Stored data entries
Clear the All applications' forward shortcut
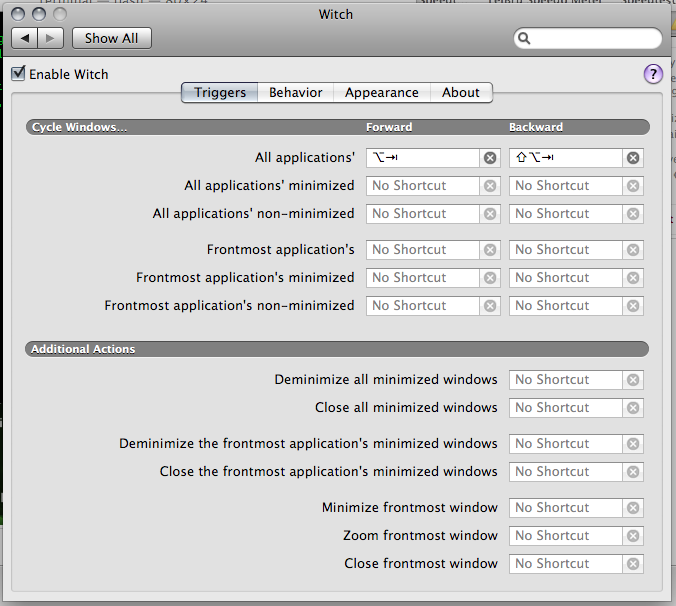 click(x=490, y=158)
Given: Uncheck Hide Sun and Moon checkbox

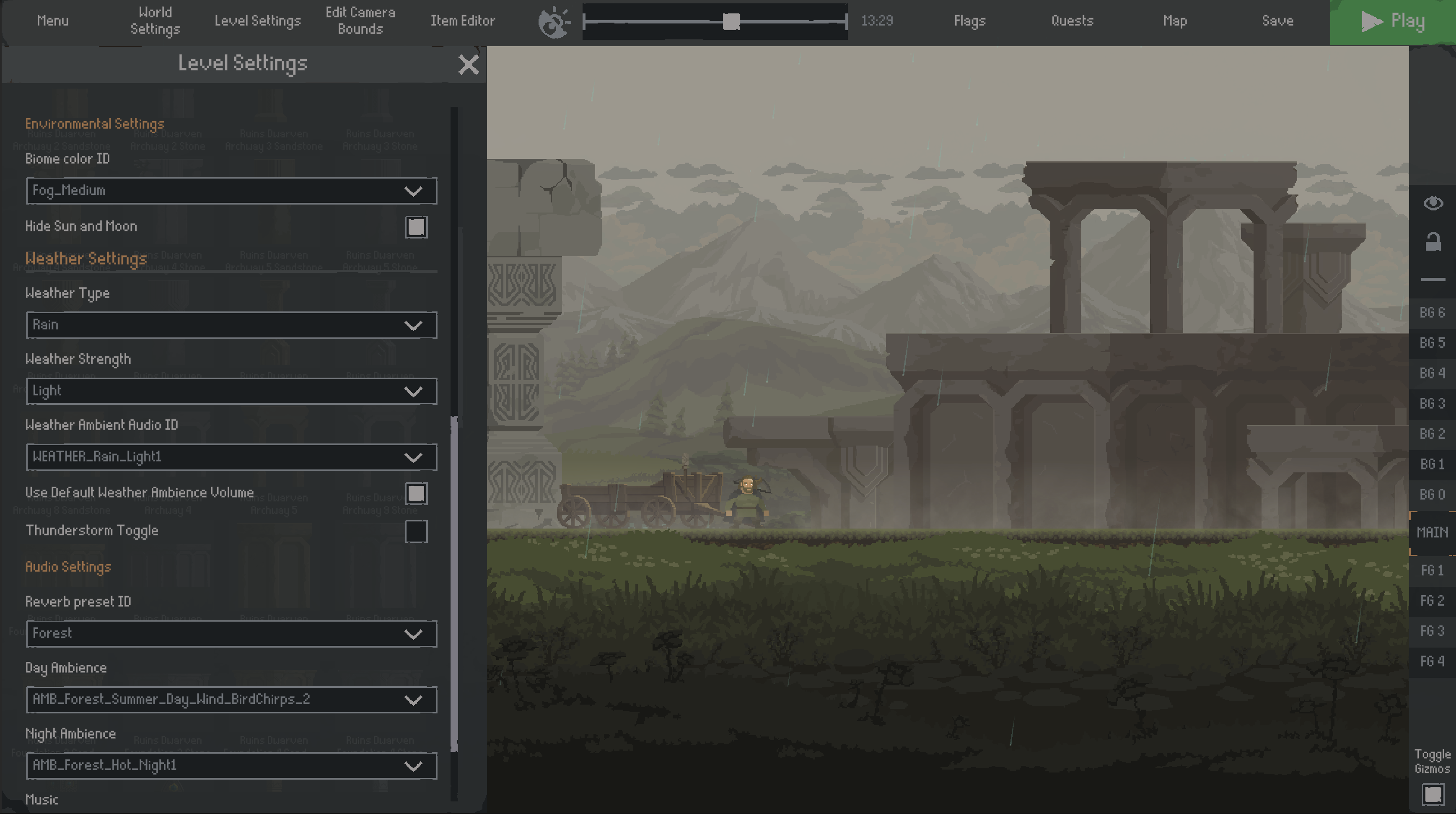Looking at the screenshot, I should pos(416,227).
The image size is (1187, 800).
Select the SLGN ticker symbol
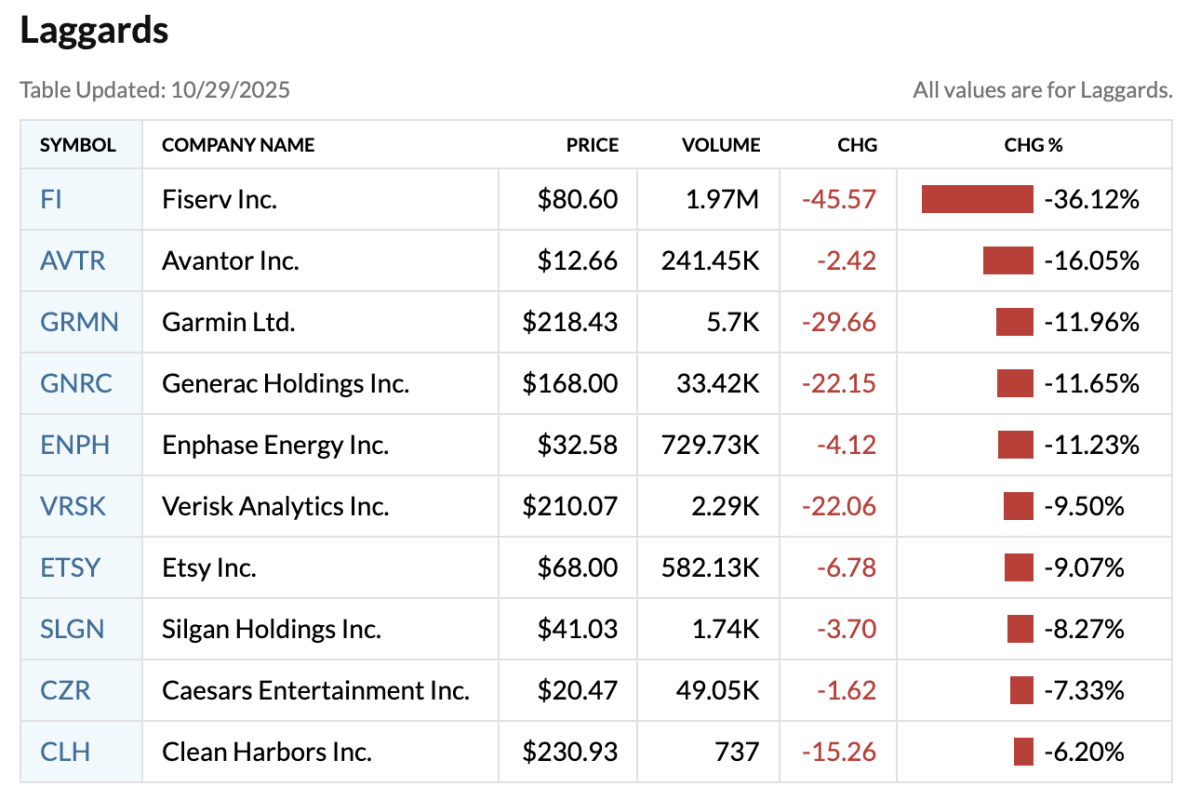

= Task details =
Exactly the lines from the one containing "The image size is (1187, 800)." through the end of the data above: repeat those, both ends included, and nothing else. Skip the pictures.

= Result for this exercise =
The image size is (1187, 800).
Select the SLGN ticker symbol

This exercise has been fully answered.